Mode kegagalan utama adalah memperlakukan likuiditas rendah sebagai properti stabil yang menyiratkan hasil trading yang dapat diprediksi. Dalam praktiknya, hal ini terutama mengubah bagaimana eksekusi berperilaku dan seberapa sensitif harga terhadap aliran order yang masuk.

Cara memverifikasi fakta secara independen (pertanyaan lanjutan)

Untuk memverifikasi fakta relevan tentang pasangan mata uang dengan likuiditas rendah secara independen, fokuslah pada perilaku eksekusi dan kuotasi yang dapat diamati, bukan pada prediksi:

  • Bandingkan spread yang dikuotasikan di berbagai waktu. Cari periode di mana selisih bid-ask secara konsisten melebar.
  • Bandingkan eksekusi yang dimaksudkan vs. yang direalisasikan. Ukur slippage sebagai selisih antara harga referensi Anda (kuotasi atau level yang dimaksudkan) dan pengisian aktual.
  • Periksa apakah kedalaman berubah di dekat harga terbaik. Jika tersedia, gunakan informasi order book atau kedalaman pasar untuk melihat seberapa banyak minat yang berada di dekat harga saat ini.
  • Ulangi dalam kondisi serupa. Jika Anda mengamati pola, ujilah untuk waktu, ukuran, dan jenis order yang berbeda untuk melihat apakah pola tersebut stabil.

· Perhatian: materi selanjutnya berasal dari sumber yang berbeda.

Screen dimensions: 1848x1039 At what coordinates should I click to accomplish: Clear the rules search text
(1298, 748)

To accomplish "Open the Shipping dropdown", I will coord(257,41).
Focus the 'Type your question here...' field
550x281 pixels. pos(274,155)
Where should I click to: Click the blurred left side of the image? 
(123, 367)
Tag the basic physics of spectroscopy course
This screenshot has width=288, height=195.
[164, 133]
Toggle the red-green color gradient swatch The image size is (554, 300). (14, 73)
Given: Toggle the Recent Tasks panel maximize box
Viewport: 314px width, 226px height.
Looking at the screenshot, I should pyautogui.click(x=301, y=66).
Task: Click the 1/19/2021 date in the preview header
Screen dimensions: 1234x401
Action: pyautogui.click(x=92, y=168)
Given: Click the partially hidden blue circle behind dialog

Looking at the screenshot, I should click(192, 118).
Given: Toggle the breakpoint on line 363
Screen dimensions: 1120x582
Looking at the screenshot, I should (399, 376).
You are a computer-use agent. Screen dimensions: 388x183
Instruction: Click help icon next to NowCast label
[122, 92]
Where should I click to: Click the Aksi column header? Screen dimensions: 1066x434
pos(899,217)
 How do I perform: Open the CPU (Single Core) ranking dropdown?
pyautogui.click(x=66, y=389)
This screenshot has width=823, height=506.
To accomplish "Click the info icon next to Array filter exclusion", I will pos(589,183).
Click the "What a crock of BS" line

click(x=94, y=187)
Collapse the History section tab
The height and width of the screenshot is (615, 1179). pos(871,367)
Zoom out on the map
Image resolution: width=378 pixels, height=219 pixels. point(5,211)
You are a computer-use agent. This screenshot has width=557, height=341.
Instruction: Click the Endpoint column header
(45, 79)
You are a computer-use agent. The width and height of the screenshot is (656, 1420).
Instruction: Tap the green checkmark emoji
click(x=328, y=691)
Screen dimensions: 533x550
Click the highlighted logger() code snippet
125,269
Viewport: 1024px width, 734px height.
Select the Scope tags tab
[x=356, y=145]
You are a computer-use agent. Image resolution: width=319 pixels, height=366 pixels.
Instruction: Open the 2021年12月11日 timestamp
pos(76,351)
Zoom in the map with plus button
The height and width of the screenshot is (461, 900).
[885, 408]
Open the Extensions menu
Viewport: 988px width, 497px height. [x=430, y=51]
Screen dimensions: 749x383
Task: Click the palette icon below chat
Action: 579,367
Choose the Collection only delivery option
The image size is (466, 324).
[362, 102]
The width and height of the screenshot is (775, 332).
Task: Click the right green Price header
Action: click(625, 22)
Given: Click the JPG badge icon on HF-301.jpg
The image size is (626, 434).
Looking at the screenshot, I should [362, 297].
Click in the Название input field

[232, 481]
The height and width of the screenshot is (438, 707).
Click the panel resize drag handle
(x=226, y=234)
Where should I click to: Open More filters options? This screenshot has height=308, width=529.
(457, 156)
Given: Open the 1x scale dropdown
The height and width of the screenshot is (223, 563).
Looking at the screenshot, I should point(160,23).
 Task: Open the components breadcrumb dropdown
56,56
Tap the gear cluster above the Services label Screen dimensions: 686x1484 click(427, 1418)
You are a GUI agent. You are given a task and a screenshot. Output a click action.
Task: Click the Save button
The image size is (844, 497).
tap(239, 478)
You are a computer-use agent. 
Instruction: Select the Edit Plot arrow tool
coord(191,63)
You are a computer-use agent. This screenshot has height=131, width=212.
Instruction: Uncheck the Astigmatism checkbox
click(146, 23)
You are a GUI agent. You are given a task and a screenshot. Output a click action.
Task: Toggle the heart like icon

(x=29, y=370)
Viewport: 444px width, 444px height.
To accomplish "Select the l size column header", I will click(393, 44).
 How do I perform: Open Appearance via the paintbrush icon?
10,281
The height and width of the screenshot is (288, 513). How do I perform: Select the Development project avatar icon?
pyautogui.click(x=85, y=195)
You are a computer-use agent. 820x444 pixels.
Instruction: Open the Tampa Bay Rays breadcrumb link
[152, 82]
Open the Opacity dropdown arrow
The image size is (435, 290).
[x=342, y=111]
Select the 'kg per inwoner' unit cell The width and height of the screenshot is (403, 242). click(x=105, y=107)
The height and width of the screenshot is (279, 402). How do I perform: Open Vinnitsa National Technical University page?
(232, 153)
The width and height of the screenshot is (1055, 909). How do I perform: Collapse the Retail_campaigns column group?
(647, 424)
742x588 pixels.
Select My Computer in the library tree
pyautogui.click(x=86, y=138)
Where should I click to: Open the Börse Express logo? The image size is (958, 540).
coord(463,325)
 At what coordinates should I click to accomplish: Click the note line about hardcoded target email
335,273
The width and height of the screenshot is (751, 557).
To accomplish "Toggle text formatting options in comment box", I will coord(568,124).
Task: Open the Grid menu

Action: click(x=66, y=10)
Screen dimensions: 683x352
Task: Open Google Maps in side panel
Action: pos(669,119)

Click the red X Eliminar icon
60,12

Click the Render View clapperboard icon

Jika Anda tidak dapat memverifikasi elemen-elemen ini secara langsung, perlakukan klaim tentang “pasangan mata uang dengan likuiditas rendah” sebagai deskripsi lingkungan eksekusi, bukan sebagai perkiraan. Hal itu menjaga penjelasan tetap berlandaskan mekanisme dan memungkinkan Anda menguji apa yang sebenarnya berlaku untuk situasi Anda.

Perdagangan forex dan CFD memiliki risiko besar. Informasi FoxiForex bersifat edukatif dan bukan nasihat keuangan pribadi. Penempatan bersponsor diberi label dengan jelas.